Carbohydrates

Free Carbohydrates revision notes for OCR A Level Biology – covering specification points 2.1.2(d), 2.1.2(e), 2.1.2(f) and 2.1.2(g).


Carbohydrates

Carbohydrates are a group of biological molecules that are a key source of energy and have structural roles in both animals and plants; glucose is one of the most important.

Glucose comes in two forms (isomers) called α (alpha) glucose and beta (β) glucose.

Alpha glucose and beta glucose - Carbohydrates OCR A Level Biology

Monosaccharides

Monosaccharides are individual sugar monomers, such as glucose.

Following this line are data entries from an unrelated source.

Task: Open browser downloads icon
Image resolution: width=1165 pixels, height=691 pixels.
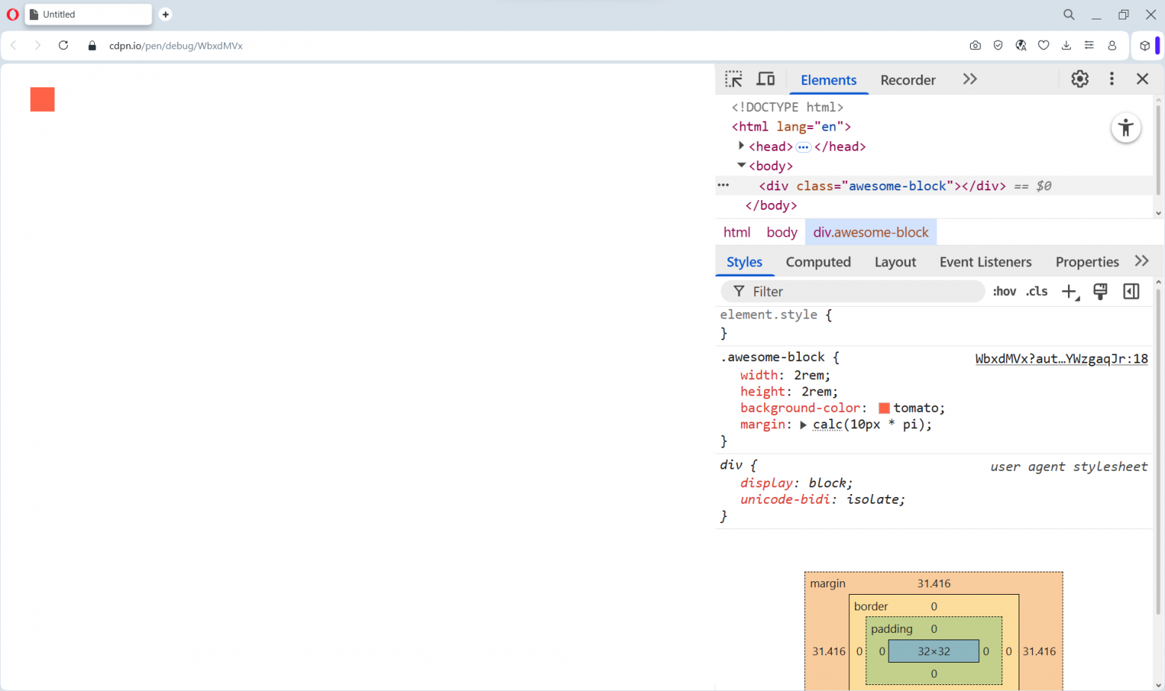Action: coord(1066,46)
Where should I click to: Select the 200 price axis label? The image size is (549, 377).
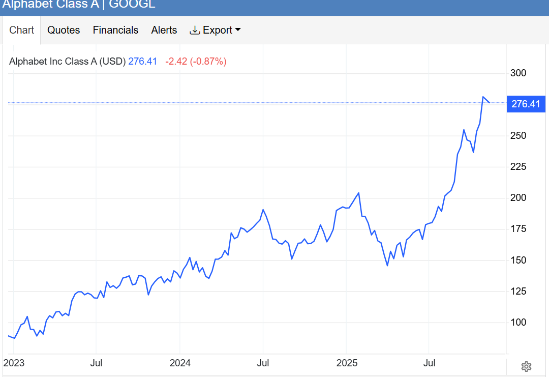[518, 198]
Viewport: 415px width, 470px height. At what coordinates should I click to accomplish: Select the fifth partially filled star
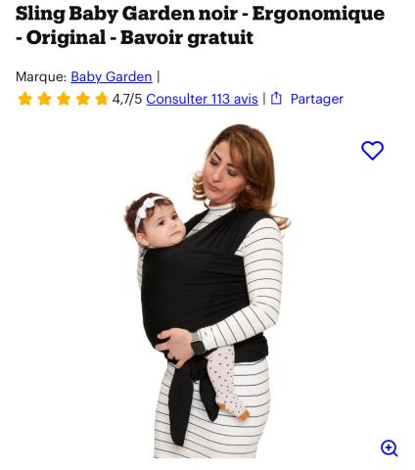pyautogui.click(x=102, y=99)
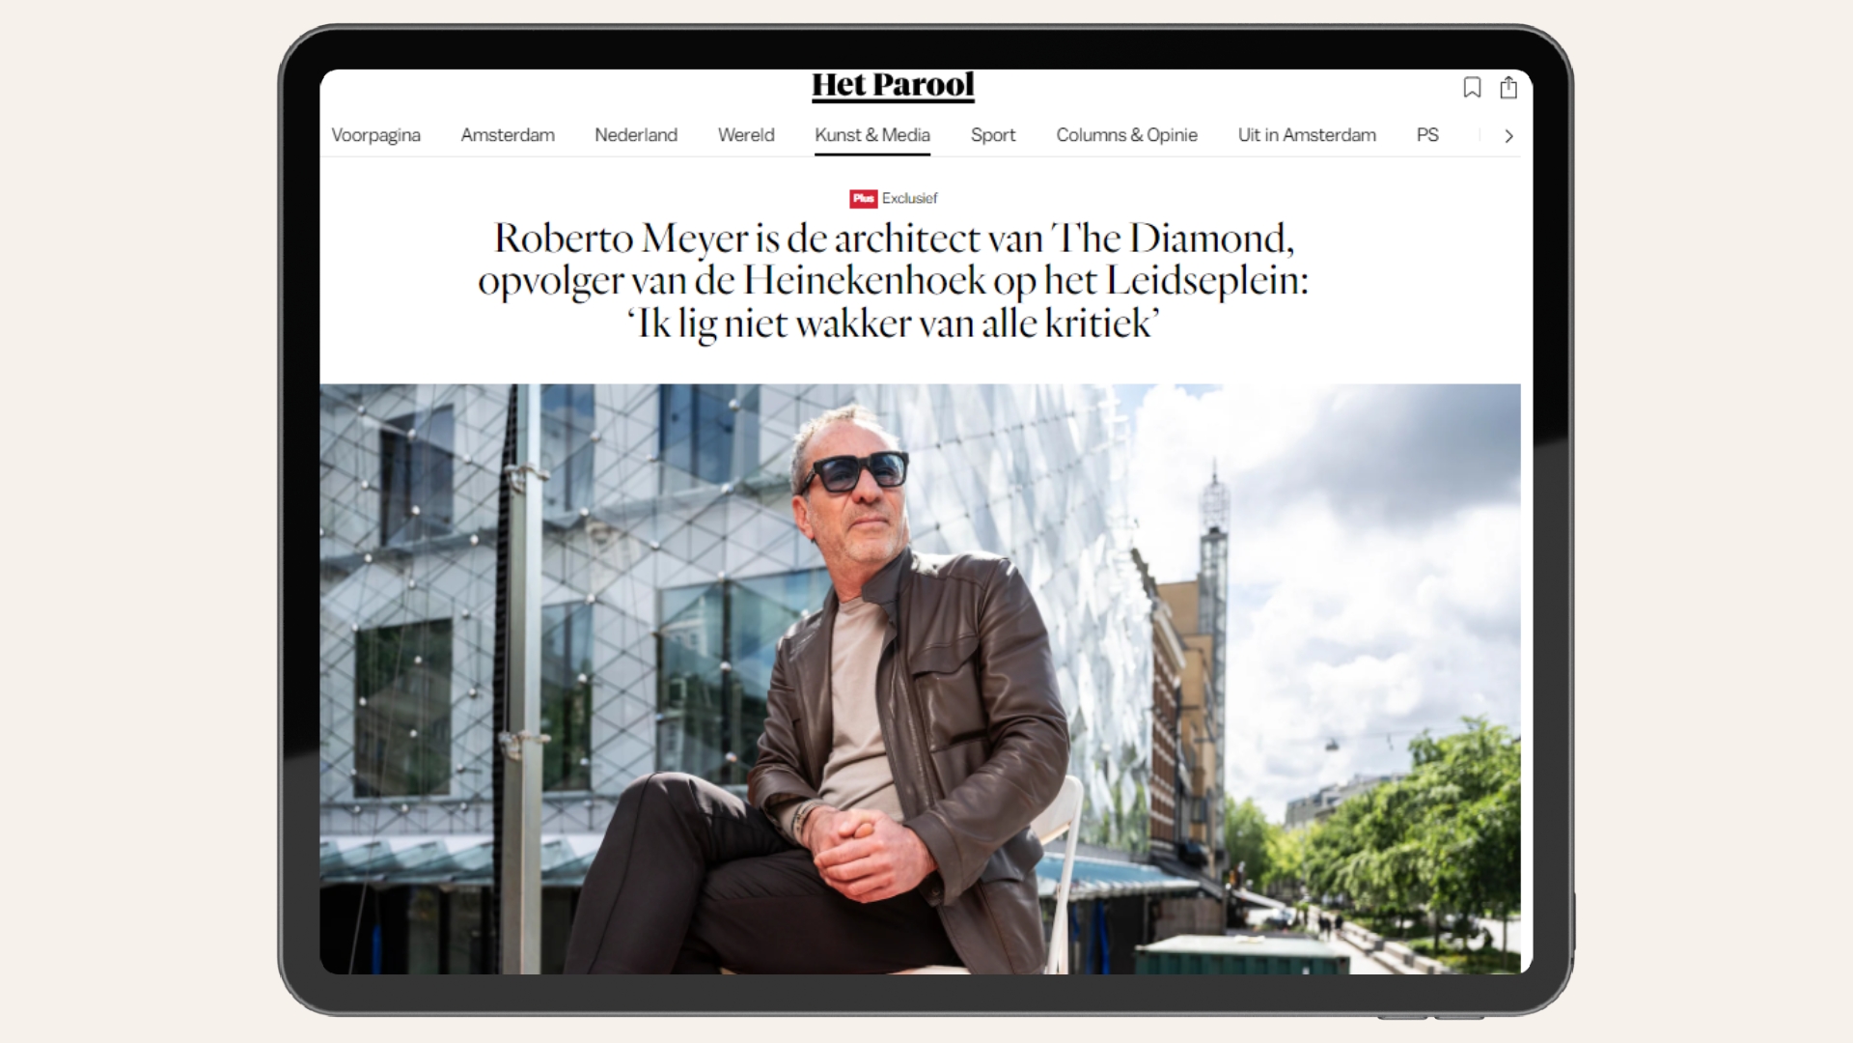Open the Sport section
The width and height of the screenshot is (1853, 1043).
point(993,135)
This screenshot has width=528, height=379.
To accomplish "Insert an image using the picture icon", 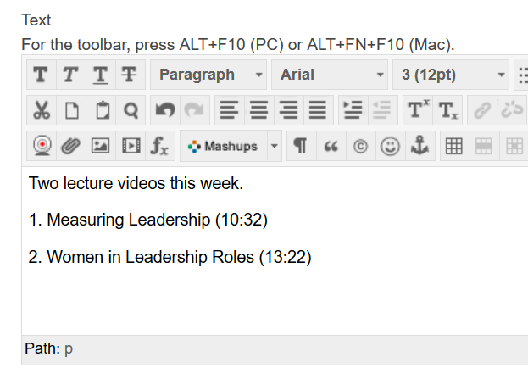I will point(100,146).
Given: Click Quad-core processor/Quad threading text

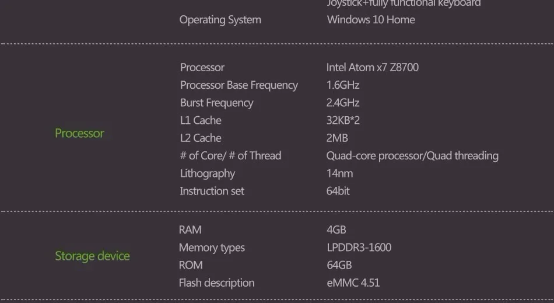Looking at the screenshot, I should (x=412, y=156).
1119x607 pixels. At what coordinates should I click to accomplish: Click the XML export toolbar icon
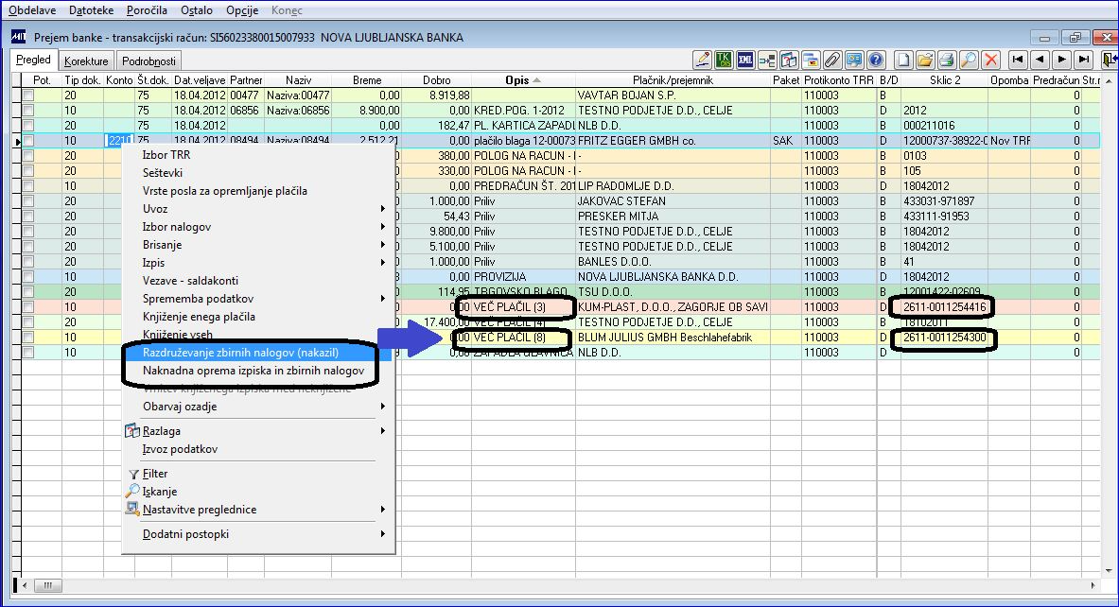tap(745, 60)
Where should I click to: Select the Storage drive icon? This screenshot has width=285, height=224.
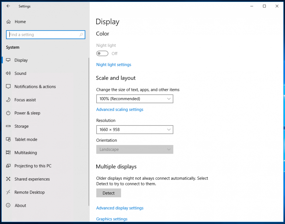pos(8,126)
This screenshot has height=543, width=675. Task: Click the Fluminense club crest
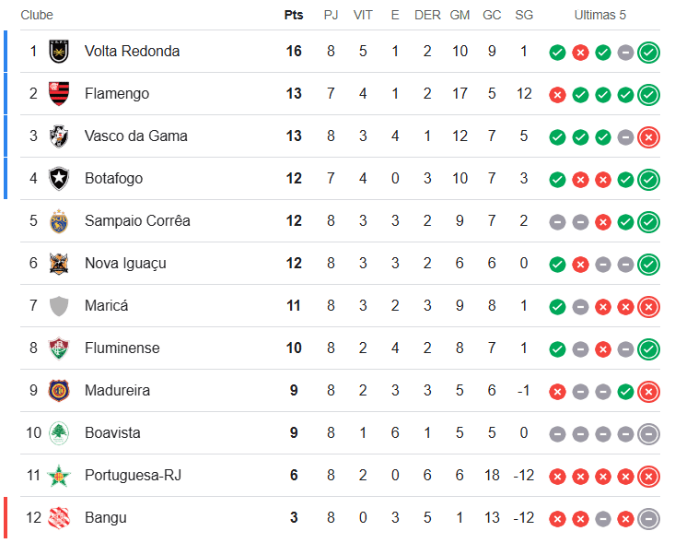click(59, 348)
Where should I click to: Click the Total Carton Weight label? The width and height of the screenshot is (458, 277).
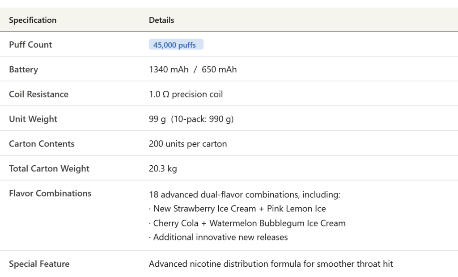[49, 169]
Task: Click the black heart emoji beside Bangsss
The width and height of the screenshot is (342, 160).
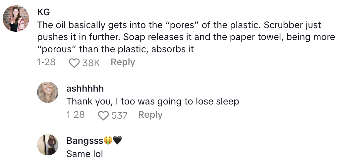Action: pos(118,141)
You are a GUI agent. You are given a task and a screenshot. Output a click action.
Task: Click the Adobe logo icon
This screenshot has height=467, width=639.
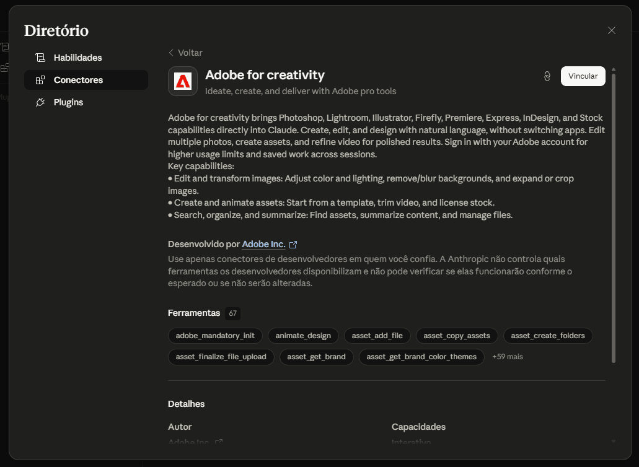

The table below outlines some of the most common monomers used to build larger carbohydrates:

Monosaccharide Molecular Formula Type Use
α-Glucose C₆H₁₂O₆ Hexose Energy source and primary respiratory substrate.
β-Glucose C₆H₁₂O₆ Hexose Energy source, a component of glycolipids and glycoproteins
Ribose C₅H₁₀O₅ Pentose A component of nucleotides (e.g. ATP, RNA)

All of these monosaccharide monomers are reducing, so they test positive in a Benedict’s test.


Disaccharide and Polysaccharide Formation

Carbohydrates like disaccharides and polysaccharides are made by joining monosaccharides using glycosidic bonds.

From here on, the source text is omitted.